Man muss es in dieser Situation einer Verarmung des literarischen Kanons begrüßen, dass Ludwig Christoph Heinrich Höltys schmales Werk in einer wunderschönen Neuausgabe wieder zugänglich ist. Der Name Höltys (1748 bis 1776) fällt gemeinhin nur noch im Zusammenhang mit dem "Göttinger Hain", dem am 12. September 1772 gegründeten Dichterbund juvenil-begeisterter Klopstock-Verehrer. Und doch, wie einsam steht die melancholische Gestalt Höltys auch in dieser Freundesrunde, deren bedeutendstes lyrisches Talent er ist. Zöge man den Beitrag Höltys ab, so bliebe die dichterische Produktion des "Göttinger Hain" im Wesentlichen nur als historisch merkwürdiges Zeugnis literarischer Gruppenbildung interessant.
Keiner hat die Sonderstellung Höltys in diesem Kreis und seine dichterische Originalität aus der Kraft eines empfindenden Herzens stärker gespürt als Georg Christoph Lichtenberg, der das "rasende Odengeschnaube" der Klopstock-Epigonen verabscheute. Am 28. Januar 1775 schrieb er an seinen Freund Dieterich, den Verleger des "Göttinger Musenalmanachs": "Herr Hölty ist, meines Erachtens, ein wahres Dichter-Genie . . . Mich dünkt, so wie Hölty zuweilen zu dichten, dazu gehört natürliche Anlage, allein wie die meisten übrigen, weiter nichts, als daß man ein Vierteljahr ähnliche Werkchen liest."
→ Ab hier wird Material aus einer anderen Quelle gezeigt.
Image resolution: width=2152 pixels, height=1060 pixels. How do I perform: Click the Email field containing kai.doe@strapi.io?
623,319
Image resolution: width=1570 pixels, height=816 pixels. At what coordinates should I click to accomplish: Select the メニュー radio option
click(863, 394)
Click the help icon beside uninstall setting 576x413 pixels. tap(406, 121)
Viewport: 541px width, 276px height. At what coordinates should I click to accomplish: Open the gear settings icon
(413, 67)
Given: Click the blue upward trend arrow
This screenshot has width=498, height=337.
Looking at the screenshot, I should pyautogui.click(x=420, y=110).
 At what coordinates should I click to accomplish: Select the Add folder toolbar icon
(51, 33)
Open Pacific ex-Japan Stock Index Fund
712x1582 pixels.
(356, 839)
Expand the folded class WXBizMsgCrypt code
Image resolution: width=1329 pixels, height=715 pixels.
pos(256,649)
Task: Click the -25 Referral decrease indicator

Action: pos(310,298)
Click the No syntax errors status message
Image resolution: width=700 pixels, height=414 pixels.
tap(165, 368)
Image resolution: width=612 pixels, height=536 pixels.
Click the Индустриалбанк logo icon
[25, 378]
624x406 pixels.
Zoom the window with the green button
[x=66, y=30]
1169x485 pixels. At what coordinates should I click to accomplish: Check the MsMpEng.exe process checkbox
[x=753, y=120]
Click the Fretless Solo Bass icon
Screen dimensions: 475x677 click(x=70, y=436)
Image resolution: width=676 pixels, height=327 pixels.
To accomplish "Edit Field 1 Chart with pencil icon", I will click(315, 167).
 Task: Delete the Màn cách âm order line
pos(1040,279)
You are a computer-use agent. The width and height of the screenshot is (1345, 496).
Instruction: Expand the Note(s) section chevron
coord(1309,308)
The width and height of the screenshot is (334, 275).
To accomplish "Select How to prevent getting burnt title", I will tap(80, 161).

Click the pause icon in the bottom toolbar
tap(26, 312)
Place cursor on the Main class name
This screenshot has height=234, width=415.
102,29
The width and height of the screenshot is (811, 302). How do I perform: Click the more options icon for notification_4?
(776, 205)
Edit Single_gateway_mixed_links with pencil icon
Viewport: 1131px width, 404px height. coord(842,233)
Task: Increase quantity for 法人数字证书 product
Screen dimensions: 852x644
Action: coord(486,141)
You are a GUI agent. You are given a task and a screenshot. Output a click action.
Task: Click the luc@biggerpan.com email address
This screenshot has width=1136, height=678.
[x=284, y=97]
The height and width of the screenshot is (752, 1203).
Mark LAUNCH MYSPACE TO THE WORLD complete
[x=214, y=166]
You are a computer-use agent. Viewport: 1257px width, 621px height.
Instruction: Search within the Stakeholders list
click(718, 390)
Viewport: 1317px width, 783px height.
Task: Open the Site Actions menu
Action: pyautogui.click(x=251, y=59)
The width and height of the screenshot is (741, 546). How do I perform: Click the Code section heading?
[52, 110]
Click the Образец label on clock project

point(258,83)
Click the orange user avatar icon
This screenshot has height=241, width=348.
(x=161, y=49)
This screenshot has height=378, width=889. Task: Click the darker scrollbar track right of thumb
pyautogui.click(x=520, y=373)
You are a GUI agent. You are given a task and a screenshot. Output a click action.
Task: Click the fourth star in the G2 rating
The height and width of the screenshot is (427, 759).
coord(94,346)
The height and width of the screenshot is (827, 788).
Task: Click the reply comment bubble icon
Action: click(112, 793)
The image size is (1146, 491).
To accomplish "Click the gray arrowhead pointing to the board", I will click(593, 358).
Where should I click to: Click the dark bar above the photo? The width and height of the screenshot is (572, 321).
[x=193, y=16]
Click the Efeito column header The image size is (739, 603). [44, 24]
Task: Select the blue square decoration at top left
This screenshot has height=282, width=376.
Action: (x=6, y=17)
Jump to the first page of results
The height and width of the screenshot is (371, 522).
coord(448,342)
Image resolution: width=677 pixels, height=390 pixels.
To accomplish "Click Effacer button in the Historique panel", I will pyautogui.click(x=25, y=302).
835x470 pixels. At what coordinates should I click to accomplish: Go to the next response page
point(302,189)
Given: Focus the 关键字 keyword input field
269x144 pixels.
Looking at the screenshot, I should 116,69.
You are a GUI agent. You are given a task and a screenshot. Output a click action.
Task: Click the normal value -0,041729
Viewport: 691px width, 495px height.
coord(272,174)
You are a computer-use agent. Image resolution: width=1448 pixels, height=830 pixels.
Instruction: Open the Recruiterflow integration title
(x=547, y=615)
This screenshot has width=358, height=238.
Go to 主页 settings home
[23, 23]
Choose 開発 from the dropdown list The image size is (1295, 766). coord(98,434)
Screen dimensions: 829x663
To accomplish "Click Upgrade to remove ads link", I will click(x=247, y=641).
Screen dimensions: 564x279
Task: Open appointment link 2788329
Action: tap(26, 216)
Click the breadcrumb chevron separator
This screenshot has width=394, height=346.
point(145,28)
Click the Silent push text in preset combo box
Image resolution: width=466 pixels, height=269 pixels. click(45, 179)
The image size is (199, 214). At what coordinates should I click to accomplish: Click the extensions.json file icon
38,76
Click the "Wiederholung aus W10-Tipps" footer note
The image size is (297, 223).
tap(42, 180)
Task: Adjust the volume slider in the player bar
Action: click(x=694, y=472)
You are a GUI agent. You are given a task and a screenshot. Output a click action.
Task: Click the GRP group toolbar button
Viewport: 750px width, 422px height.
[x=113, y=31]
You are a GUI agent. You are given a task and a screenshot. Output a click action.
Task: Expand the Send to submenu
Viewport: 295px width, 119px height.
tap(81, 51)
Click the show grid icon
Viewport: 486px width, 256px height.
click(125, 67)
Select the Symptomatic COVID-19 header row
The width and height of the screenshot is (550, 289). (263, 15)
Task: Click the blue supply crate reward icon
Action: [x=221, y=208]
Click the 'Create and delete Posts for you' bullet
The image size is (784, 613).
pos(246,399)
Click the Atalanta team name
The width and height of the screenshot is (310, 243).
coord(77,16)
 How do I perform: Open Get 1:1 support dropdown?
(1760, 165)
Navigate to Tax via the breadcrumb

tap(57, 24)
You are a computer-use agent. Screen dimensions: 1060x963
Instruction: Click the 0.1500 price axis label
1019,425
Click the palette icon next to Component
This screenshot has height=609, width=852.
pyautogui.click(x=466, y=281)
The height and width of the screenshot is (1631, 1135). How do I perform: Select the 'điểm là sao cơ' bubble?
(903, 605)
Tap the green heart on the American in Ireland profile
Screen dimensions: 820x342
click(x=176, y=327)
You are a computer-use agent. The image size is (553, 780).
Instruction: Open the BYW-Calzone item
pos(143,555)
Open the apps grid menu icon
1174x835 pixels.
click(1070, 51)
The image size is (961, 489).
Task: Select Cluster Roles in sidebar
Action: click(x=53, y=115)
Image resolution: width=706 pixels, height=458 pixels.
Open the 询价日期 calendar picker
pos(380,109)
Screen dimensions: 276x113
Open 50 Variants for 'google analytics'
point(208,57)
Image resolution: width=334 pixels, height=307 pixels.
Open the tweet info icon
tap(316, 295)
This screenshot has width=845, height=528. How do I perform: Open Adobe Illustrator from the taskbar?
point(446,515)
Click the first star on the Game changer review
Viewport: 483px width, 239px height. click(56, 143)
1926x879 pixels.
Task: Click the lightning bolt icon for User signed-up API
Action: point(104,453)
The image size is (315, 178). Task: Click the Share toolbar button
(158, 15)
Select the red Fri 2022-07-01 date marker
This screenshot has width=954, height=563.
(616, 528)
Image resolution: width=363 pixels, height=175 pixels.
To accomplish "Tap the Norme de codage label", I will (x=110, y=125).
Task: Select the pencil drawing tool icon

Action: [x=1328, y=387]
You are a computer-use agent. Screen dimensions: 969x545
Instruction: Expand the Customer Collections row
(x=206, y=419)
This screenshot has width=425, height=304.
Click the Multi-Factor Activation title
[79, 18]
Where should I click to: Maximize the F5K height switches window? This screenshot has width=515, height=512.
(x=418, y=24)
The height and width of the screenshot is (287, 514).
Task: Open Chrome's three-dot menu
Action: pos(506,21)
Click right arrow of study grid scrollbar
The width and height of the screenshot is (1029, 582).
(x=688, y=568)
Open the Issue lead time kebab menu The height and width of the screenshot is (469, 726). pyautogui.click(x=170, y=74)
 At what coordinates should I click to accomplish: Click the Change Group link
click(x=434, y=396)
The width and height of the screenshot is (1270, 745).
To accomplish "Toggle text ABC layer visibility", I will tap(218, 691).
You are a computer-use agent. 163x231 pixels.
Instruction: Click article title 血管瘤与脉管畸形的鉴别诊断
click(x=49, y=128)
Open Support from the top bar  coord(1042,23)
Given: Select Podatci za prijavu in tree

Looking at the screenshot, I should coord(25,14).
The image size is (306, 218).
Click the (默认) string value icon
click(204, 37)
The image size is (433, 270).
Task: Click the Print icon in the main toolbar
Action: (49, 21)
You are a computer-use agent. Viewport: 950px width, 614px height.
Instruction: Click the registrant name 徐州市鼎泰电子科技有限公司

So eng sich Hölty auch an den Themenkatalog der empfindsamen Lyrik hielt, so wenig dichtete er nach der modischen Schablone, und selbst wenn er sich einmal auf den Bardenton seiner Bundesbrüder - "Braga zum Gruß!" - einließ, so verfeinerte er doch deren Bardengebrüll zum zarten Bardengelispel. Hölty habe, so schrieb in ihren Lebenserinnerungen die Freundin Charlotte von Einem, das "kleine Entzücken" seiner Briefe, "in dem allerhäßlichsten Körper die schönste Engelseele" besessen. Im Gedicht fand diese Engelseele das Medium, in dem sie sich auszusprechen vermochte.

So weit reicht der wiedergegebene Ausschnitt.